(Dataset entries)

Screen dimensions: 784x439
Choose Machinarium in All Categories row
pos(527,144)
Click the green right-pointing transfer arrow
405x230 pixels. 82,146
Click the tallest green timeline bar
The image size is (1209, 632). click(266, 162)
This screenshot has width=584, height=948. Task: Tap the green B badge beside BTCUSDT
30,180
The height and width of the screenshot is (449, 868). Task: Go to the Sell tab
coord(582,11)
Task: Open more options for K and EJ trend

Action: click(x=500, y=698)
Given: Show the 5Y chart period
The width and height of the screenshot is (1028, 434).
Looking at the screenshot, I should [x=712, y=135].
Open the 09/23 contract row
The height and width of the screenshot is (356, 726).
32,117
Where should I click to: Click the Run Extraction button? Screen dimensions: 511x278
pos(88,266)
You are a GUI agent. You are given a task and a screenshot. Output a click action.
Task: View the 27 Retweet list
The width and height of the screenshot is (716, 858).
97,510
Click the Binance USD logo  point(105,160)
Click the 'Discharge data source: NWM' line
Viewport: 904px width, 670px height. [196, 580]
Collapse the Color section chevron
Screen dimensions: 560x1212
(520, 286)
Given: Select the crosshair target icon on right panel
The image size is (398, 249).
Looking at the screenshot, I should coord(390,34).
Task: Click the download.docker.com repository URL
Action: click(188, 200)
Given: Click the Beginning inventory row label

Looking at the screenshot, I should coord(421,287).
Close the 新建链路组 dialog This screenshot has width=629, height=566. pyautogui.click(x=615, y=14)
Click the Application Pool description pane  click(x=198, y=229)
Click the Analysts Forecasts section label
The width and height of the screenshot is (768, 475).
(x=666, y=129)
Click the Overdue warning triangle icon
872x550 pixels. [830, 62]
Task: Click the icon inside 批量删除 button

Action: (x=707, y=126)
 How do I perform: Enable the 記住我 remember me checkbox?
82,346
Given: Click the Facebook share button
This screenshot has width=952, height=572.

Exercise instructions: A word-for-word copy of the data is the expected answer.

Solution for this problem:
Screen dimensions: 784x439
Choose Machinarium in All Categories row
pos(527,144)
Click the green right-pointing transfer arrow
405x230 pixels. 82,146
Click the tallest green timeline bar
The image size is (1209, 632). click(266, 162)
This screenshot has width=584, height=948. Task: Tap the green B badge beside BTCUSDT
30,180
The height and width of the screenshot is (449, 868). Task: Go to the Sell tab
coord(582,11)
Task: Open more options for K and EJ trend

Action: click(x=500, y=698)
Given: Show the 5Y chart period
The width and height of the screenshot is (1028, 434).
Looking at the screenshot, I should [x=712, y=135].
Open the 09/23 contract row
The height and width of the screenshot is (356, 726).
32,117
Where should I click to: Click the Run Extraction button? Screen dimensions: 511x278
pos(88,266)
You are a GUI agent. You are given a task and a screenshot. Output a click action.
Task: View the 27 Retweet list
The width and height of the screenshot is (716, 858).
97,510
Click the Binance USD logo  point(105,160)
Click the 'Discharge data source: NWM' line
Viewport: 904px width, 670px height. [196, 580]
Collapse the Color section chevron
Screen dimensions: 560x1212
(520, 286)
Given: Select the crosshair target icon on right panel
The image size is (398, 249).
Looking at the screenshot, I should coord(390,34).
Task: Click the download.docker.com repository URL
Action: click(188, 200)
Given: Click the Beginning inventory row label

Looking at the screenshot, I should coord(421,287).
Close the 新建链路组 dialog This screenshot has width=629, height=566. pyautogui.click(x=615, y=14)
Click the Application Pool description pane  click(x=198, y=229)
Click the Analysts Forecasts section label
The width and height of the screenshot is (768, 475).
(x=666, y=129)
Click the Overdue warning triangle icon
872x550 pixels. [830, 62]
Task: Click the icon inside 批量删除 button

Action: (x=707, y=126)
 How do I perform: Enable the 記住我 remember me checkbox?
82,346
Given: Click the Facebook share button
This screenshot has width=952, height=572.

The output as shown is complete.